(Collected data entries)
---

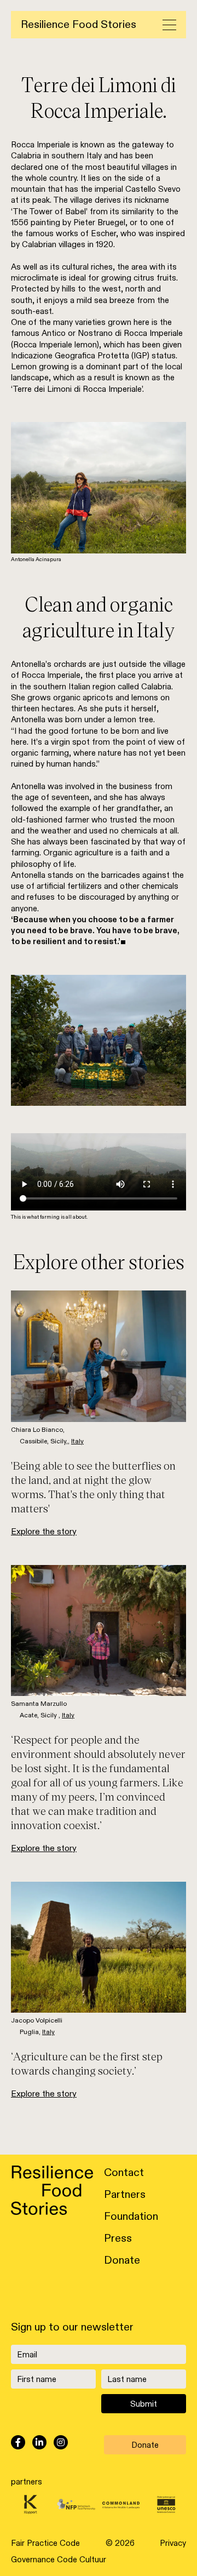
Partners (125, 2194)
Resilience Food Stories (78, 25)
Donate (122, 2260)
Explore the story (44, 1532)
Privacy (173, 2543)
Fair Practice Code (45, 2543)
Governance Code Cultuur (58, 2559)
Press (118, 2238)
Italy (77, 1441)
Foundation (131, 2216)
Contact (124, 2173)
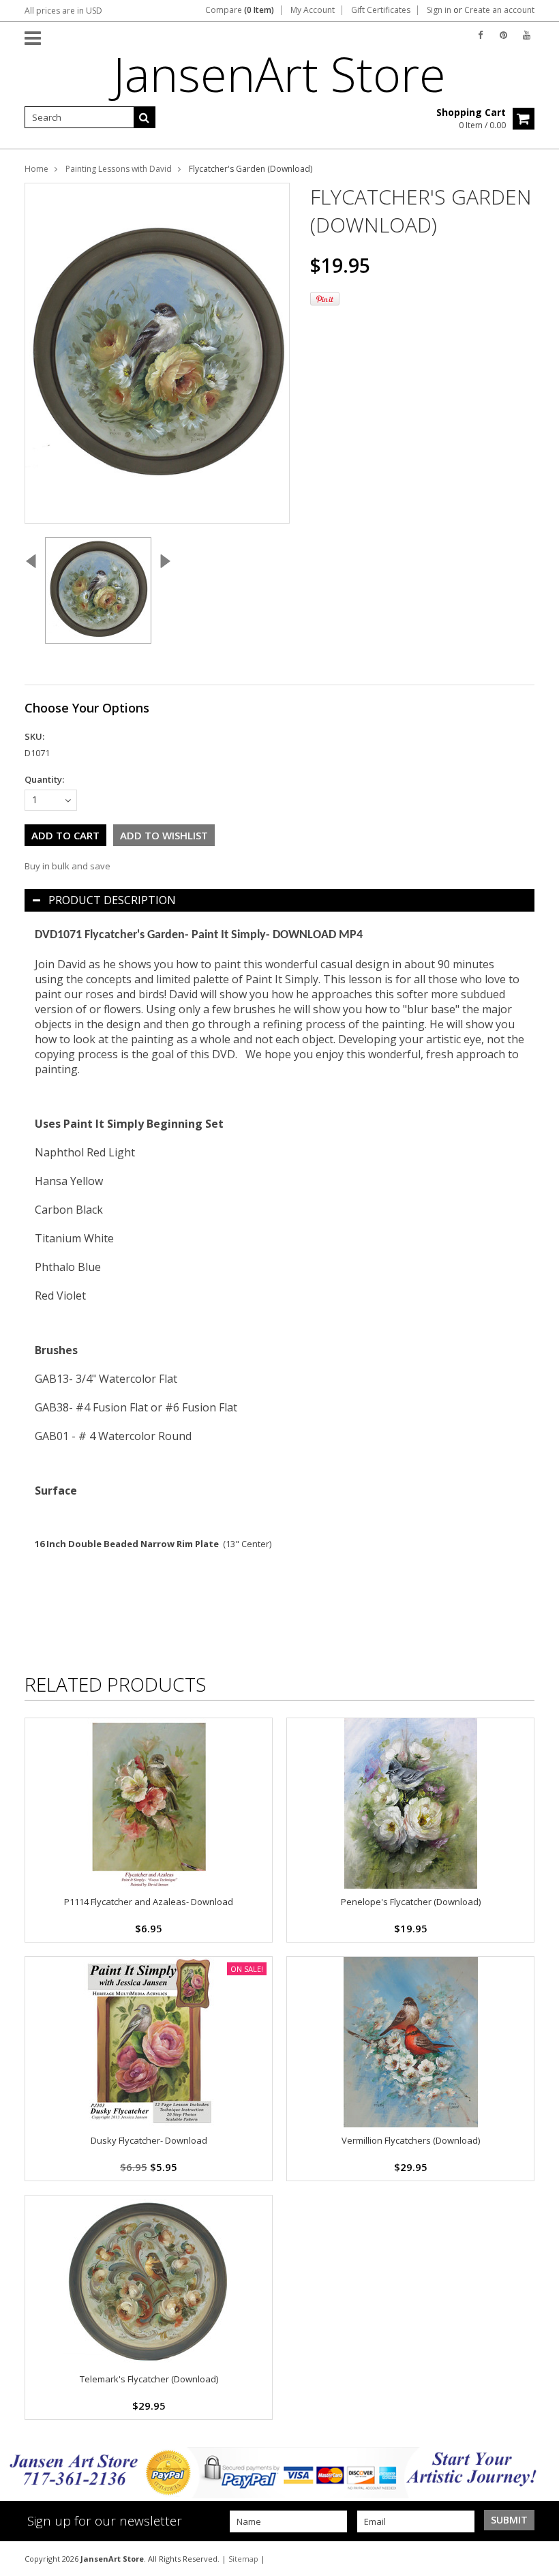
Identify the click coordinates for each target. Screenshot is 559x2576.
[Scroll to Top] (538, 2558)
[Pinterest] (503, 35)
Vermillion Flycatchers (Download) (411, 2140)
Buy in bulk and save (67, 866)
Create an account (499, 10)
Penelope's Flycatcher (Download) (411, 1902)
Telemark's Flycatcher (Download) (149, 2379)
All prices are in (63, 10)
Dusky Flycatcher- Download (149, 2140)
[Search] (144, 117)
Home (36, 169)
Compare (239, 10)
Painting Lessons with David (118, 169)
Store (279, 73)
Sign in (439, 10)
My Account (312, 10)
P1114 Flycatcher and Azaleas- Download (148, 1902)
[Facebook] (480, 35)
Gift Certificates (380, 10)
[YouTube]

---

| Work task |
No pictures should appear; only the lines from the first line of the records through the line with "All prices are in (63, 10)", both included, are to be restated word for word.

| Result for this task |
Partners (125, 2194)
Resilience Food Stories (78, 25)
Donate (122, 2260)
Explore the story (44, 1532)
Privacy (173, 2543)
Fair Practice Code (45, 2543)
Governance Code Cultuur (58, 2559)
Press (118, 2238)
Italy (77, 1441)
Foundation (131, 2216)
Contact (124, 2173)
Identify the click coordinates for each target. Screenshot is 559x2576.
[Scroll to Top] (538, 2558)
[Pinterest] (503, 35)
Vermillion Flycatchers (Download) (411, 2140)
Buy in bulk and save (67, 866)
Create an account (499, 10)
Penelope's Flycatcher (Download) (411, 1902)
Telemark's Flycatcher (Download) (149, 2379)
All prices are in (63, 10)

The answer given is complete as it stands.